◆ Texto fornecido ◆

Margaret MacMillan, Warden do St. Antony’s College da Universidade de Oxford e autora da imponente obra “A Guerra que Acabou com a Paz”, foi no passado dia 19 de Fevereiro a convidada da Palestra Alexis de Tocqueville, promovida anualmente pelo Instituto de Estudos Políticos da Universidade Católica Portuguesa. Além de ter constituído uma adição apropriada a um notável rol de palestrantes, a presença de MacMillan é especialmente oportuna pela sua densa investigação sobre a Primeira Guerra Mundial, um tema a que importa voltar.
Mais de 100 anos depois do seu início, é hoje cada vez mais fácil esquecer a extensão e profundidade do impacto que a Primeira Guerra Mundial provocou no mundo e em particular na Europa. O longo século XIX que terminou efectivamente em 1914 foi um período de paz e prosperidade sem precedentes na história da humanidade. É certo que continuou a haver – como sempre houve – conflitos militares e que o desenvolvimento económico não se processou – como nunca se processa – de forma homogénea e linear, mas nos territórios em que foram adoptadas, ainda que parcialmente, ideias liberais, os padrões de vida atingiram níveis nunca antes sonhados.
A extraordinária libertação de capacidades produtivas e criativas proporcionadas pelo liberalismo, juntamente com a habituação à paz, foram provavelmente duas das causas principais do sentimento de optimismo partilhado por muitos europeus relativamente ao futuro. Ao mesmo tempo, no entanto, ideias anti-liberais ganhavam terreno: nas Universidades, na comunicação social e nas principais formas de produção cultural poderosas contra-correntes intelectuais ganhavam progressivamente força até se tornarem dominantes.
O século XIX foi o século da progressiva afirmação dos vários socialismos: desde os “utópicos” ao socialismo dito “científico”. Paralelamente, os nacionalismos exacerbados ganhavam também terreno em algumas das principais potências – algumas das quais recém-formadas, como a Alemanha – e formavam, juntamente com correntes filosóficas que lamentavam a “decadência” associada à paz liberal, uma combinação explosiva.

Registos do conjunto de dados
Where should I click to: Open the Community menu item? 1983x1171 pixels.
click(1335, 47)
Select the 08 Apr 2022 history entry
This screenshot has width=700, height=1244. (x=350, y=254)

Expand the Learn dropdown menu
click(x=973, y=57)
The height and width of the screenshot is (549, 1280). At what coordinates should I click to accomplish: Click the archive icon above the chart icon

◆ Problemas a resolver ◆
a - No texto sobre a Primeira Guerra Mundial, em que dia foi Margaret MacMillan a convidada da Palestra Alexis de Tocqueville?
b - Transcreva tal e qual, do texto sobre a Primeira Guerra Mundial, o trecho que abre com as palavras "A extraordinária libertação" e fecha com "se tornarem dominantes.".

◆ As respostas ◆
a - A 19 de Fevereiro.

b -
A extraordinária libertação de capacidades produtivas e criativas proporcionadas pelo liberalismo, juntamente com a habituação à paz, foram provavelmente duas das causas principais do sentimento de optimismo partilhado por muitos europeus relativamente ao futuro. Ao mesmo tempo, no entanto, ideias anti-liberais ganhavam terreno: nas Universidades, na comunicação social e nas principais formas de produção cultural poderosas contra-correntes intelectuais ganhavam progressivamente força até se tornarem dominantes.